Regels en eisen veranderen doorlopend door nieuwe regelgeving, nieuwe inzichten enz. Deze Reglement Kwaliteitseisen Volkstuinvoorzieningen zullen daarom periodiek tegen het licht worden gehouden en – als daar aanleiding toe is – worden aangepast door de gemeente Rotterdam.
Met deze Reglement Kwaliteitseisen Volkstuinvoorzieningen is het voor alle betrokkenen duidelijk wat wel en niet is toegestaan op de volkstuinvoorzieningen. Daarmee zijn er heldere spelregels voor alle bij de volkstuinbetrokkenen op basis waarvan er kan worden opgetreden mocht dat noodzakelijk zijn
2 – Verhuringen c.q. ingebruikgeving
1. Huurder zal het als volkstuinen ingerichte gedeelte in gebruik geven aan natuurlijke personen die voldoen aan het besluit van college en burgemeester en wethouders d.d. 9 maart 1984, dat wil zeggen:
a. Aanvragen van niet-Rotterdammers voor het gebruik van een volkstuin worden in beginsel afgewezen;
b. Rotterdammers die naar een andere gemeente verhuizen, dienen hun tuin binnen vijf (5) jaar te verlaten;
c. Rotterdammers die naar een buurgemeente, dat wil zeggen een direct aan Rotterdam grenzende gemeente verhuizen, zijn van deze bepaling uitgezonderd,
d. Op verzoek van verhuurder dient huurder inzage te geven in de woonplaats van gebruikers;
e. Aanvragen van niet-Rotterdammers kunnen alsnog worden toegewezen indien sprake is van dreigende leegstand en gaat om een natuurlijke persoon die woonachtig is in een aangrenzende gemeente van de betreffende volkstuinvoorziening en binnen een straal van 3 kilometer, waarbij natuurlijke personen uit de gemeente Rotterdam voorrang behouden;
f. Aanvragen van natuurlijke personen die het gebruiksrecht bij een ander volkstuinenvoorziening zijn kwijtgeraakt als gevolg van een besluit van de gemeente Rotterdam tot opheffing van die volkstuinenvoorziening, zullen met voorrang behandeld worden.
2. Het is huurder niet toegestaan de gehuurde tuin of een gedeelte daarvan door- of onder te verhuren. De individuele tuinen mogen uitsluitend in gebruik worden gegeven aan leden van de vereniging.
3. Het is niet toegestaan om zonder toestemming van verhuurder -al dan niet tegen vergoeding – de gehuurde volkstuinenvoorziening en/of de bouwsels, zoals het clubhuis en overige opstallen, daarop door anderen dan partners, inwonende kinderen of andere leden van een volkstuinenpark te doen gebruiken. Uitgezonderd daarop zijn activiteiten, die bedoeld zijn ter bevordering van de inclusiviteit en/of het intensiever gebruik van de volkstuinvoorziening.
4. In afwijking van lid 2 en lid 3 mogen individuele tuinders, na toestemming van verhuurder in gebruik worden gegeven aan organisaties met een maatschappelijk nut, niet zijnde
3
commerciële organisaties, niet gericht op commercie maar op algemeen maatschappelijk belang.

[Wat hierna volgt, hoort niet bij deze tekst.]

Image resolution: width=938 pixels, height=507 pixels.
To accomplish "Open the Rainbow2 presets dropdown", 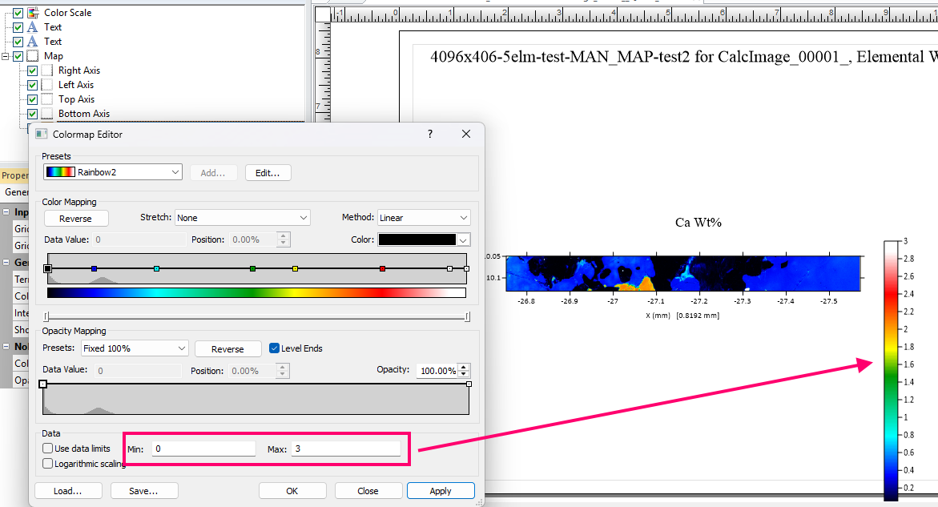I will point(113,172).
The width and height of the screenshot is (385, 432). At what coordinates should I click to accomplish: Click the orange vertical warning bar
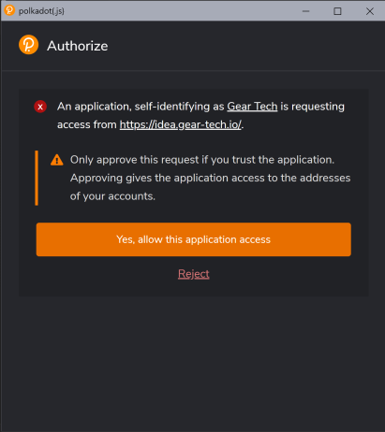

5. Per huishouden mag maximaal één verblijfstuin op een volkstuinvoorziening in gebruik worden genomen. Op een nutstuinencomplex als daar voldoende ruimte voor is en ter beoordeling van huurder, maximaal twee per gezin.
6. Het gehuurde zal, als er sprake is van een verblijfstuinvoorziening en voor zover het de wandelpaden betreft als openbare wandelgelegenheid, voor het publiek toegankelijk zijn gedurende het tuinseizoen, dat wil zeggen van 1 april tot 1 november tussen zonsopgang en -ondergang. De toegangshekken moeten gedurende die periode open zijn. Deze bepaling is niet van toepassing op nutstuincomplexen.
7. Tuinhuisjes en andere opstallen op het gehuurde mogen niet voor bewoning (huisvesting van personen) doch uitsluitend voor tijdelijk verblijf worden gebruikt en wel slechts gedurende het tijdvak van 1 april tot 1 november.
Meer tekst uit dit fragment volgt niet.